Mi abuelo conoció en la siega a un vecino de Lola y, recostados bajo los olivos en una calurosa y negra noche de agosto salpicada de estrellas, fue que se la contó.
Lola quedó huérfana a los catorce o quince años. Heredó de su madre la casa y de su padre, la burra y un pequeño huerto, cerca del arroyo, del que la familia obtenía su sustento. Desde que faltó su padre, ella se ocupaba del huerto y de la casa. Era lo que hacía incluso en vida del padre, cuando éste recorría la región con las cuadrillas de segadores, se iba a la vendimia y luego a la recogida de la aceituna, según la época del año. Así que , muerto su padre, en nada cambió la cienicientil vida de Lola. Con los vecinos se llevaba bien, aunque algo retraída, ni daba ni tomaba excesivas confianzas, no traspasando nunca los límites de la buena y pueblerina educación.
En un par de años, la niña se convirtió en una guapa moza y, viéndola tan trabajadora y tan sola, despertó amores en los pocos mozos del lugar.

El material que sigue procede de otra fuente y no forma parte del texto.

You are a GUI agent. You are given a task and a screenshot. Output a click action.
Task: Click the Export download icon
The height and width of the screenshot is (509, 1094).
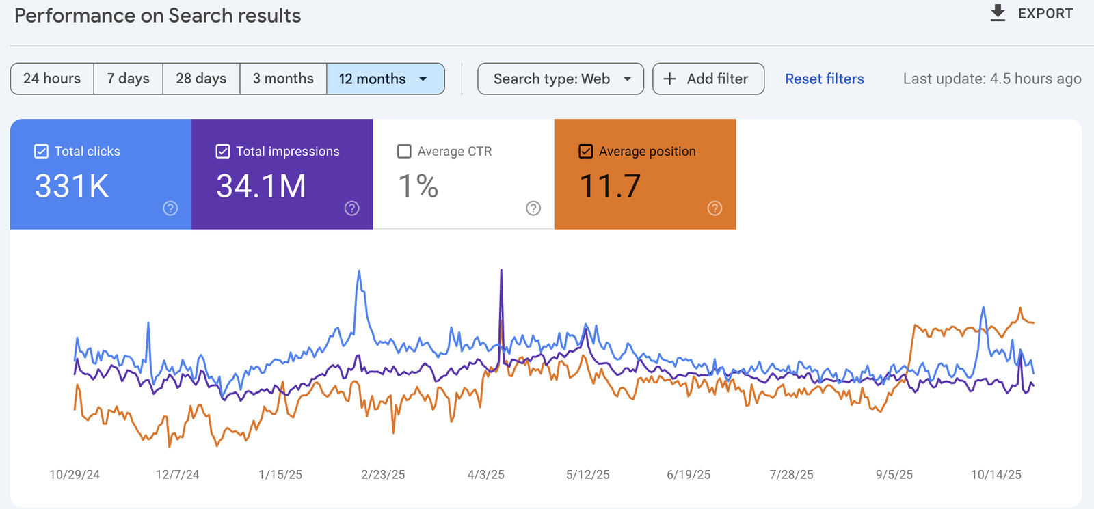pos(998,14)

Proposiciones tuvo, incluso matrimoniales, que ella fue rechazando sistemáticamente, provocando el despecho de sus otrora admiradores. Fue objeto de apuestas y de acoso por parte de todos. Hasta los casados hablaban de ella cuando se reunían en el patio del bodeguero alrededor de unos tintos.
En una de estas reuniones, un bocazas mentiroso y lleno de vino, pretendió cobrar la apuesta jurando y perjurando haber conseguido los codiciados favores de la muchacha. Otros bocazas, para no ser menos, pretendían también haberlos obtenido en la bajada de la huerta, donde doblaba el arroyo. La noticia corrió entre los vecinos y sus mujeres. Éstas, celosas, creyéndose la historia y comparando sus ceñudas caras y obesas figuras con la belleza y lozanía de la joven, decidieron como encendidas y aragonesas Agustinas, defender sus matrimonios y la pureza de sus niños y mozos, de aquella retraída y picara solitaria que la Lola había resultado ser.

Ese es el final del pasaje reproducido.